TASK OBJECTIVE - The full listing, start to finish: write it out again exactly.

DATA FOR THIS EXERCISE -
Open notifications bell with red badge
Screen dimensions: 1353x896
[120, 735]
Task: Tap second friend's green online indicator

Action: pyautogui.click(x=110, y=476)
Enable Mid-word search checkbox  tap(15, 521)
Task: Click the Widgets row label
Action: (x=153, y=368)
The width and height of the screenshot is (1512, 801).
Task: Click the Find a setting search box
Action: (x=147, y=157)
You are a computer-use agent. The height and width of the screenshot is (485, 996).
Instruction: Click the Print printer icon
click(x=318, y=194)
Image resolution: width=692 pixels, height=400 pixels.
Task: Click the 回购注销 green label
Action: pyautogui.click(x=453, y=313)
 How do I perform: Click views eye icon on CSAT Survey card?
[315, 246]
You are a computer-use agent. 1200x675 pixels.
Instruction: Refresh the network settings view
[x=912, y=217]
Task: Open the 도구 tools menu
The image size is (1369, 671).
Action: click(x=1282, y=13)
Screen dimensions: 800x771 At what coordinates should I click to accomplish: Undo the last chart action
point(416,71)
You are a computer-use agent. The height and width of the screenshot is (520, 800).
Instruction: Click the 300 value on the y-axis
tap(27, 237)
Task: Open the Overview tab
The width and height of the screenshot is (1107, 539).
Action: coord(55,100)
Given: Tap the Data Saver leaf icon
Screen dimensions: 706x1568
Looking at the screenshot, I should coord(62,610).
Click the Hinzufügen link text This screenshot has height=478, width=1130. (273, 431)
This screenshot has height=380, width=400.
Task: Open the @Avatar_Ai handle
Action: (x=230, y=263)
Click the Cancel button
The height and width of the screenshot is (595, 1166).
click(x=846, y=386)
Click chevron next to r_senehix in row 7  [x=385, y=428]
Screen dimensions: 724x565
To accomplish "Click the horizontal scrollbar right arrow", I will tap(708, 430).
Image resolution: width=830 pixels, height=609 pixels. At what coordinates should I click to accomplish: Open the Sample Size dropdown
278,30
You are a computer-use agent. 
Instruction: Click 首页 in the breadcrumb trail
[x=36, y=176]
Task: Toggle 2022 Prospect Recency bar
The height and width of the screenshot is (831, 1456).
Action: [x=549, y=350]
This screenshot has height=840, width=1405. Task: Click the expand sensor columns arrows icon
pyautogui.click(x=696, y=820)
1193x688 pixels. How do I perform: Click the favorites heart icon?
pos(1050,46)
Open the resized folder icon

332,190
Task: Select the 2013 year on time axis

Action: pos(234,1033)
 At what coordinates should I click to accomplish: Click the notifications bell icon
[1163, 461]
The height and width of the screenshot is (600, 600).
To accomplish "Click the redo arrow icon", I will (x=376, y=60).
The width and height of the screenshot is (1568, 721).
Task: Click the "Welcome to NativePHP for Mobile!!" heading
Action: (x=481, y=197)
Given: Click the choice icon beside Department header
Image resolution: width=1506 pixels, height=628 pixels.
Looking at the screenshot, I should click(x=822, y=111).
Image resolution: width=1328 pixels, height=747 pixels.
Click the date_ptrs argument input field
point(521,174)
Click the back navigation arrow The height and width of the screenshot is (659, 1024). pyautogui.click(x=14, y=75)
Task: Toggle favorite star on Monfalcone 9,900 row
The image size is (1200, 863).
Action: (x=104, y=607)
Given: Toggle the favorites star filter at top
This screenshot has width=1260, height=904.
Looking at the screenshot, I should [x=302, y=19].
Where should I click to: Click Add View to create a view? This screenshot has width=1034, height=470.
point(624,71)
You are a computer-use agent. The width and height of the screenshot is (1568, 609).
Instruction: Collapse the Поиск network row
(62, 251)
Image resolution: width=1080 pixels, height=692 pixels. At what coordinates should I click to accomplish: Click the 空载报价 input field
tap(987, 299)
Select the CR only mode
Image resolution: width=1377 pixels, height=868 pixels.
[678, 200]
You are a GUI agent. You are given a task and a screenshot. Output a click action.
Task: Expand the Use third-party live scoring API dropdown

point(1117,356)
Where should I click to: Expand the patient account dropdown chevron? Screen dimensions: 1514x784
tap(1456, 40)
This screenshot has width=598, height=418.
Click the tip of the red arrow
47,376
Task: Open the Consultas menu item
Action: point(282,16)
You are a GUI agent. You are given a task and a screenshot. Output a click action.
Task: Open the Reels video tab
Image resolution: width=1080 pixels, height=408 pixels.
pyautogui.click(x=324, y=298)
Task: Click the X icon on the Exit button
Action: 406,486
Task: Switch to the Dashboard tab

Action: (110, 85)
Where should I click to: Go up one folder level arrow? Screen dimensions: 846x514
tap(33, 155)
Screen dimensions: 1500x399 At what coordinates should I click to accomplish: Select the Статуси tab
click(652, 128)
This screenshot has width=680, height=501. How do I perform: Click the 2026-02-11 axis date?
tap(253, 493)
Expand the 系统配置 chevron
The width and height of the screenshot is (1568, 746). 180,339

ANSWER FOR THE TASK -
Open notifications bell with red badge
Screen dimensions: 1353x896
[120, 735]
Task: Tap second friend's green online indicator

Action: pyautogui.click(x=110, y=476)
Enable Mid-word search checkbox  tap(15, 521)
Task: Click the Widgets row label
Action: (x=153, y=368)
The width and height of the screenshot is (1512, 801).
Task: Click the Find a setting search box
Action: (x=147, y=157)
You are a computer-use agent. The height and width of the screenshot is (485, 996).
Instruction: Click the Print printer icon
click(x=318, y=194)
Image resolution: width=692 pixels, height=400 pixels.
Task: Click the 回购注销 green label
Action: pyautogui.click(x=453, y=313)
 How do I perform: Click views eye icon on CSAT Survey card?
[315, 246]
You are a computer-use agent. 1200x675 pixels.
Instruction: Refresh the network settings view
[x=912, y=217]
Task: Open the 도구 tools menu
The image size is (1369, 671).
Action: click(x=1282, y=13)
Screen dimensions: 800x771 At what coordinates should I click to accomplish: Undo the last chart action
point(416,71)
You are a computer-use agent. The height and width of the screenshot is (520, 800).
Instruction: Click the 300 value on the y-axis
tap(27, 237)
Task: Open the Overview tab
The width and height of the screenshot is (1107, 539).
Action: coord(55,100)
Given: Tap the Data Saver leaf icon
Screen dimensions: 706x1568
Looking at the screenshot, I should coord(62,610).
Click the Hinzufügen link text This screenshot has height=478, width=1130. (273, 431)
This screenshot has height=380, width=400.
Task: Open the @Avatar_Ai handle
Action: (x=230, y=263)
Click the Cancel button
The height and width of the screenshot is (595, 1166).
click(x=846, y=386)
Click chevron next to r_senehix in row 7  [x=385, y=428]
Screen dimensions: 724x565
To accomplish "Click the horizontal scrollbar right arrow", I will tap(708, 430).
Image resolution: width=830 pixels, height=609 pixels. At what coordinates should I click to accomplish: Open the Sample Size dropdown
278,30
You are a computer-use agent. 
Instruction: Click 首页 in the breadcrumb trail
[x=36, y=176]
Task: Toggle 2022 Prospect Recency bar
The height and width of the screenshot is (831, 1456).
Action: [x=549, y=350]
This screenshot has height=840, width=1405. Task: Click the expand sensor columns arrows icon
pyautogui.click(x=696, y=820)
1193x688 pixels. How do I perform: Click the favorites heart icon?
pos(1050,46)
Open the resized folder icon

332,190
Task: Select the 2013 year on time axis

Action: pos(234,1033)
 At what coordinates should I click to accomplish: Click the notifications bell icon
[1163, 461]
The height and width of the screenshot is (600, 600).
To accomplish "Click the redo arrow icon", I will (x=376, y=60).
The width and height of the screenshot is (1568, 721).
Task: Click the "Welcome to NativePHP for Mobile!!" heading
Action: (x=481, y=197)
Given: Click the choice icon beside Department header
Image resolution: width=1506 pixels, height=628 pixels.
Looking at the screenshot, I should click(x=822, y=111).
Image resolution: width=1328 pixels, height=747 pixels.
Click the date_ptrs argument input field
point(521,174)
Click the back navigation arrow The height and width of the screenshot is (659, 1024). pyautogui.click(x=14, y=75)
Task: Toggle favorite star on Monfalcone 9,900 row
The image size is (1200, 863).
Action: (x=104, y=607)
Given: Toggle the favorites star filter at top
This screenshot has width=1260, height=904.
Looking at the screenshot, I should [x=302, y=19].
Where should I click to: Click Add View to create a view? This screenshot has width=1034, height=470.
point(624,71)
You are a computer-use agent. The width and height of the screenshot is (1568, 609).
Instruction: Collapse the Поиск network row
(62, 251)
Image resolution: width=1080 pixels, height=692 pixels. At what coordinates should I click to accomplish: Click the 空载报价 input field
tap(987, 299)
Select the CR only mode
Image resolution: width=1377 pixels, height=868 pixels.
[678, 200]
You are a GUI agent. You are given a task and a screenshot. Output a click action.
Task: Expand the Use third-party live scoring API dropdown

point(1117,356)
Where should I click to: Expand the patient account dropdown chevron? Screen dimensions: 1514x784
tap(1456, 40)
This screenshot has width=598, height=418.
Click the tip of the red arrow
47,376
Task: Open the Consultas menu item
Action: point(282,16)
You are a GUI agent. You are given a task and a screenshot. Output a click action.
Task: Open the Reels video tab
Image resolution: width=1080 pixels, height=408 pixels.
pyautogui.click(x=324, y=298)
Task: Click the X icon on the Exit button
Action: 406,486
Task: Switch to the Dashboard tab

Action: (110, 85)
Where should I click to: Go up one folder level arrow? Screen dimensions: 846x514
tap(33, 155)
Screen dimensions: 1500x399 At what coordinates should I click to accomplish: Select the Статуси tab
click(652, 128)
This screenshot has width=680, height=501. How do I perform: Click the 2026-02-11 axis date?
tap(253, 493)
Expand the 系统配置 chevron
The width and height of the screenshot is (1568, 746). 180,339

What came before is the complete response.